EXTRAIT CITÉ:
==============================

Les guérillas et les mouvements populaires constituent un défi politique et
social sérieux à la suprématie des Etats-Unis dans la région. Le Venezuela,
de son côté, représente un défi sur les plans de la diplomatie et de la
politique économique dans le bassin caraïbe et au-delà , grâce à son
leadership dans l’OPEP et à sa politique étrangère non alignée.

En termes plus généraux, le triangle radical peut contribuer à miner la
mystique qui existe autour de la prétendue invincibilité de l’hégémonie
américaine et à dégonfler l’idée qu’il serait inévitable de se soumettre à l
’idéologie du libre marché.

En termes plus spécifiques, le conflit entre le triangle radical et le
pouvoir impérial des Etats-Unis attire l’attention sur le fait qu’une grande
partie de ce qui est décrit comme "le globalisme" repose sur des fondations
qui sont tout simplement les relations sociales de production et le rapport
de force entre classes sociales à l’intérieur des Etats-nations. Ce constat
est particulièrement important pour le conflit qui oppose en Colombie les
FARC aux Etats-Unis.

Mon postulat est que sans fondations solides, sociales, politiques et
militaires, à l’intérieur de l’Etat-nation concerné, le projet impérial et
les réseaux globaux qui l’accompagnent sont mis en péril. C’est pourquoi il
vaut la peine de regarder de très près la nature de la guerre que Washington
mène par procuration en Colombie. Par l’intermédiaire de son client, le
régime colombien, Washington tente de détruire les guérillas et de décimer
et démoraliser leurs partisans, afin de restaurer les fondations locales du
pouvoir impérial.


La géographie du défi lancé à Washington

Dans les années 1960 et 1970, le défi au pouvoir impérial des Etats-Unis se
situait dans le cône sud de l’Amérique latine, au Chili, en Argentine, en
Uruguay et en Bolivie. Washington y a répondu en appuyant des coups d’Etat
militaires et la terreur d’Etat pour renverser des gouvernements et
terroriser l’opposition populaire, jusqu’à la soumission.

Durant les années 1980, c’est l’Amérique centrale qui est devenue la clé de
voûte du défi révolutionnaire au pouvoir impérial des Etats-Unis. La
révolution nicaraguayenne et les mouvements populaires de guérilla au
Salvador et au Guatemala ont constitué un sérieux défi aux régimes clients
et aux intérêts géopolitiques et économiques des Etats-Unis. Washington a
militarisé la région en y déversant des milliards de dollars d’armements, en
finançant une armée mercenaire au Nicaragua et le terrorisme militaire d’
Etat au Salvador et au Guatemala. Au prix de plus de 200000 morts au
Guatemala, 75000 au Salvador et au moins 50000 au Nicaragua, la guerre d’
usure menée par Washington a finalement réussi à imposer une série d’accords
de paix restaurant des régimes clients des Etats-Unis et l’hégémonie de
Washington.

A la fin des années 1990 et au début du nouveau millénaire, la géographie de
la résistance à l’empire US s’est déplacée vers la partie nord de l’Amérique
du Sud, c’est-à -dire la Colombie, les hauts plateaux orientaux de l’Equateur
et le Venezuela.

==============================

ITEMS RÉPERTORIÉS:
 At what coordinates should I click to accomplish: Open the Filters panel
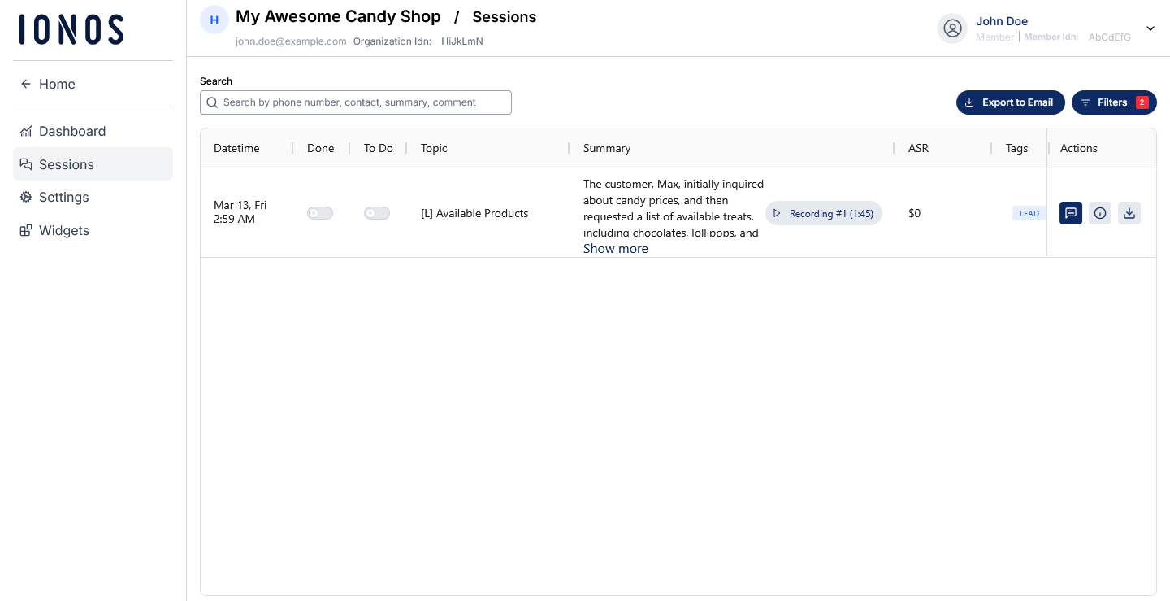(1114, 102)
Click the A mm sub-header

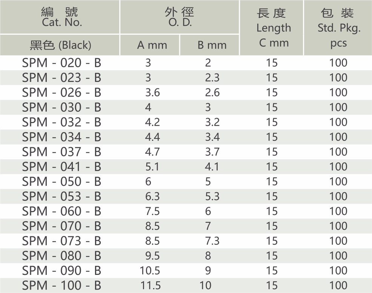(149, 45)
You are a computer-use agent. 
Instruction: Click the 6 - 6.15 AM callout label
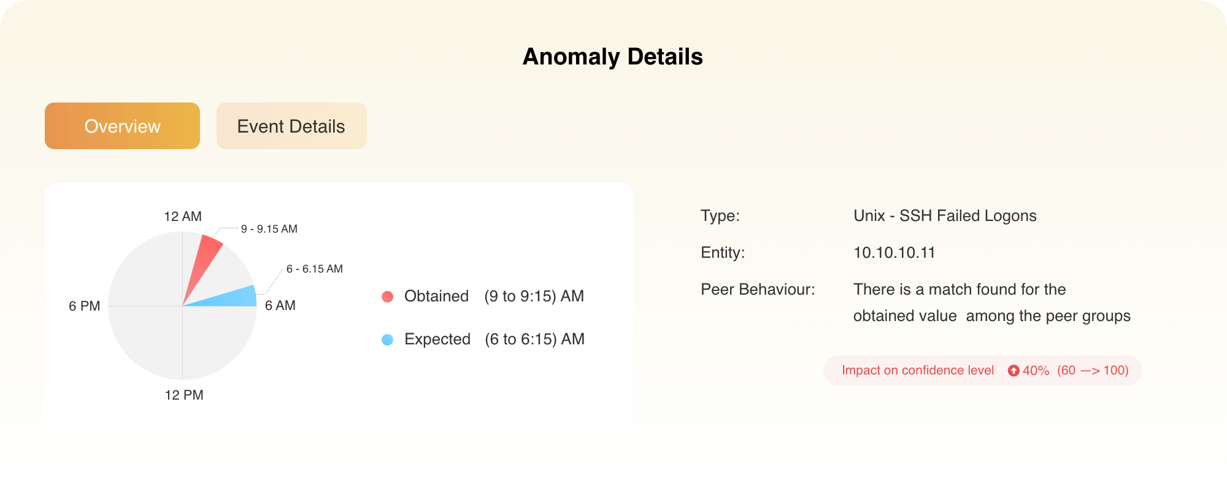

==============================

EXERCICE COURT 1: Recopiez fidèlement un passage de l'extrait sur l'hégémonie américaine en Amérique latine. Commencez aux mots « Durant les années » et arrêtez-vous après « Washington. ».
EXERCICE COURT 2: D'après l'extrait, dans quels pays se situait le défi au pouvoir impérial des Etats-Unis durant les années 1960 et 1970 ?

CORRIGÉ DE L'EXERCICE 1:
Durant les années 1980, c’est l’Amérique centrale qui est devenue la clé de
voûte du défi révolutionnaire au pouvoir impérial des Etats-Unis. La
révolution nicaraguayenne et les mouvements populaires de guérilla au
Salvador et au Guatemala ont constitué un sérieux défi aux régimes clients
et aux intérêts géopolitiques et économiques des Etats-Unis. Washington a
militarisé la région en y déversant des milliards de dollars d’armements, en
finançant une armée mercenaire au Nicaragua et le terrorisme militaire d’
Etat au Salvador et au Guatemala. Au prix de plus de 200000 morts au
Guatemala, 75000 au Salvador et au moins 50000 au Nicaragua, la guerre d’
usure menée par Washington a finalement réussi à imposer une série d’accords
de paix restaurant des régimes clients des Etats-Unis et l’hégémonie de
Washington.

CORRIGÉ DE L'EXERCICE 2: Au Chili, en Argentine, en Uruguay et en Bolivie, dans le cône sud de l'Amérique latine.